Waktu menunjukkan pukul 12.00 WIB saat Medcom.id berkunjung. Seharusnya, Miratul dan Rini tengah belajar di sekolah. Namun mereka berdua tak bisa melakukan itu.
Mereka harus menjaga si bungsu, Fatimah Az-Zahra, 4, di rumah. Sedangkan ibu mereka entah pergi kemana sejak dua bulan lalu.
Bagaimana tanggapan anda mengenai artikel ini?
"Saya tidak ke sekolah. Tidak ada yang menjaga adik," ujar Aufa yang mengenakan seragam olahraga sebuah sekolah kepada Medcom.id, Rabu, 5 September 2018.
Di depan Aufa, Fatimah terbaring. Kepalanya membesar karena menderita hidrosefalus. Untuk anak seusia itu, Fatimah tak leluasa bergerak. Ia hanya bisa berbaring.
Sedangkan Aufa berusaha menghibur si bungsu. Sesekali ia mengajak Fatimah berbicara dan bercanda.
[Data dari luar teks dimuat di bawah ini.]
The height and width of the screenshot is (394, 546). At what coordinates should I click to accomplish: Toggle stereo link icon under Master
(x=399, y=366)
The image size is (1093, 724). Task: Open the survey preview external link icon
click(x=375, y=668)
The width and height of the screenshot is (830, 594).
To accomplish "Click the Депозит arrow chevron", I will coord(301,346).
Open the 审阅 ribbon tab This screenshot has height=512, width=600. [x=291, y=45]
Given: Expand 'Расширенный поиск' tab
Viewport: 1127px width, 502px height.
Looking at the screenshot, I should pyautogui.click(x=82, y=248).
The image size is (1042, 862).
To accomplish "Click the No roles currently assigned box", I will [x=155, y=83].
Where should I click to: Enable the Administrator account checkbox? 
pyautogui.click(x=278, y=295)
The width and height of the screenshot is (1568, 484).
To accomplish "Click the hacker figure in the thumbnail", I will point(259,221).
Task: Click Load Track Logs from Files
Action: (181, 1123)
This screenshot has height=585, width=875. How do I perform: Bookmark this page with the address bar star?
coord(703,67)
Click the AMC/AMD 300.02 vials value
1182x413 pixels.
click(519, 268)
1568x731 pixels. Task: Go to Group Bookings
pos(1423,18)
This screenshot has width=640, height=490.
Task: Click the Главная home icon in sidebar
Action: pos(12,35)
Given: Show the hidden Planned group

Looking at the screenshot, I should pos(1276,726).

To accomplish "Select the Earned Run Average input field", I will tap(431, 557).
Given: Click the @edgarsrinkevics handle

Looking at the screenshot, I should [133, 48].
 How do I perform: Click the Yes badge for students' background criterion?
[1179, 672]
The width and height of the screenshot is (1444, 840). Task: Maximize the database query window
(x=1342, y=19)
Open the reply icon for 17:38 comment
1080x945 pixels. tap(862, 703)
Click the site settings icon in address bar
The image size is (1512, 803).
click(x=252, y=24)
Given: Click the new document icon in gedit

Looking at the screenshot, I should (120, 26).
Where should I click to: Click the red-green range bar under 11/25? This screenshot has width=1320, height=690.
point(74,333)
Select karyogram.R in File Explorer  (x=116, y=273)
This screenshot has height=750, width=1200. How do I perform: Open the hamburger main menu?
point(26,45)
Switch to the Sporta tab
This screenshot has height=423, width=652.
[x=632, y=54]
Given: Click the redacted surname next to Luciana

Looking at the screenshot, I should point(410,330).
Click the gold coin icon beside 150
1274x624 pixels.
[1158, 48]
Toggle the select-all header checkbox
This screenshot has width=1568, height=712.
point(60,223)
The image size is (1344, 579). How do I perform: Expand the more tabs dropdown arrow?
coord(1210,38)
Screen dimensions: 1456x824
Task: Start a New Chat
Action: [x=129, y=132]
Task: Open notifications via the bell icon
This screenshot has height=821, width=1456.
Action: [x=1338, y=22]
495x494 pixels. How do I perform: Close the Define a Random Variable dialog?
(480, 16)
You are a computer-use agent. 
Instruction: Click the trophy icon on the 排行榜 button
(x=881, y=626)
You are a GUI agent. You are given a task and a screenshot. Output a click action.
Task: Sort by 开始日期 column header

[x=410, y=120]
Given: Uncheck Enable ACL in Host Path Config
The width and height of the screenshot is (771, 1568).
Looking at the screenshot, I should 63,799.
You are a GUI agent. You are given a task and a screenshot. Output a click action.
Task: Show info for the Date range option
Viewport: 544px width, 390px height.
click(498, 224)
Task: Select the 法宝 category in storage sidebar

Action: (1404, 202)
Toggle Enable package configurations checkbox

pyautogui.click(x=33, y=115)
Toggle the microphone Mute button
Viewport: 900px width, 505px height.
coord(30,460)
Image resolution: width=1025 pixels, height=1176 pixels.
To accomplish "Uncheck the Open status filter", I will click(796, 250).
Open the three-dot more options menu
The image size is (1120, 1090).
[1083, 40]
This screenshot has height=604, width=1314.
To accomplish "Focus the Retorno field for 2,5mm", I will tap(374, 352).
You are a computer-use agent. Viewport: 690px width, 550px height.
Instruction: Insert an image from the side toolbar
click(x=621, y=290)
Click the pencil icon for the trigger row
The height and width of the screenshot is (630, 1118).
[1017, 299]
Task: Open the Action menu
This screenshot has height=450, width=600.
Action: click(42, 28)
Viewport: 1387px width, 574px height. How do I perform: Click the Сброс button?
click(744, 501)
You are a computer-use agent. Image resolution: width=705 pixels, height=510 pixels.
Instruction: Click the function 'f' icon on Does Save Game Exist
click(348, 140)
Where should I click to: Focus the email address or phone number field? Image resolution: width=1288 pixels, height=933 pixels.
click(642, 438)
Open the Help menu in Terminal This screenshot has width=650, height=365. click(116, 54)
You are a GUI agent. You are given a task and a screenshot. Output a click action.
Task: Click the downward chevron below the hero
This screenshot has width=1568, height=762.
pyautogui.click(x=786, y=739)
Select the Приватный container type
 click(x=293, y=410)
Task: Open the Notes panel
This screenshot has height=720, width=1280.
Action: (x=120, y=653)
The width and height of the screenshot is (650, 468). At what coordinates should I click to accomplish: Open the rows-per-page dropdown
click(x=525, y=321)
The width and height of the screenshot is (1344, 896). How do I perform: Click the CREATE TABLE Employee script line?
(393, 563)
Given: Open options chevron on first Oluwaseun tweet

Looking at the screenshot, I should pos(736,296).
Hiburan pun dilayangkan Rini kepada adiknya. Ketika kakaknya tengah mengerjakan pekerjaan rumah, giliran Rini menemani adiknya.
"Rini juga enggak sekolah," kata Aufa.
Keduanya ikhlas melakukan itu demi adik mereka. Sehingga, ayah mereka, Fatkul Mubin, bisa bekerja. Ayah mereka berjualan sayur dari pagi sampai malam.
Menurut Aufa, kepala adiknya sudah membesar sejak lahir. Ayah mereka, lanjut Aufa, tak pernah membawa Fatimah ke rumah sakit. "Bapak tidak punya uang bawa Fatimah ke rumah sakit. Jadi di rumah saja," lanjut Aufa.
Seharusnya Aufa kini duduk di bangku kelas V SDN Glagah Arum 1. Sedangkan Rini bersekolah di kelas II di sekolah yang sama.
Aufa mengaku ia sangat ingin kembali ke sekolah. Tapi saat ini, ia hanya ingin adiknya sembuh.